Christopher served as the secretary of Pulitzer Prize Board and administrator of the Prizes at Columbia University (where he also taught as an adjunct professor of journalism) from 1981 until his death. He was the first Prize administrator to be recruited directly from the profession; both his immediate predecessor (Richard T. Baker) and the inaugural secretary (John Hohenberg) were already tenured members of the faculty of the Columbia University Graduate School of Journalism upon assuming the post. During this period, he wrote several books on international business and contemporary affairs, including The Japanese Mind: The Goliath Explained (1983) and Crashing the Gates: The De-WASPing of America's Power Elite (1989).
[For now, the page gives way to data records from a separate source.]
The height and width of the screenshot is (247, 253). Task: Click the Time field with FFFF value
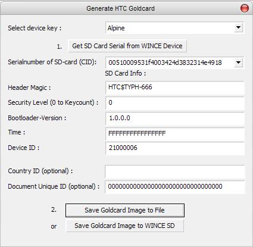[174, 133]
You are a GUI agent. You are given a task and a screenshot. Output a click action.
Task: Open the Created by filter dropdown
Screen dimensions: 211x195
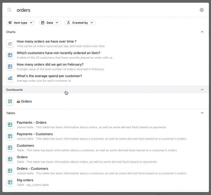pyautogui.click(x=80, y=23)
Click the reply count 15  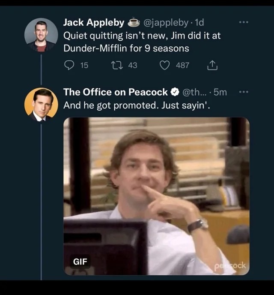coord(84,65)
He was a member of the Council on Foreign Relations and the Century Association.

== Personal life ==
Christopher resided in Old Lyme, Connecticut. He married his second wife, Rita Goldstein, daughter of lawyers Edith I. Spivack and Bernard Goldstein, in 1970. He was survived by six children when he died from emphysema on June 14, 1992, at the age of 68 in New London, Connecticut.

Upon his death, Pulitzer Prize Board chair Claude Sitton remarked that Christopher was "personally a warm and wonderful fellow who was admired by all."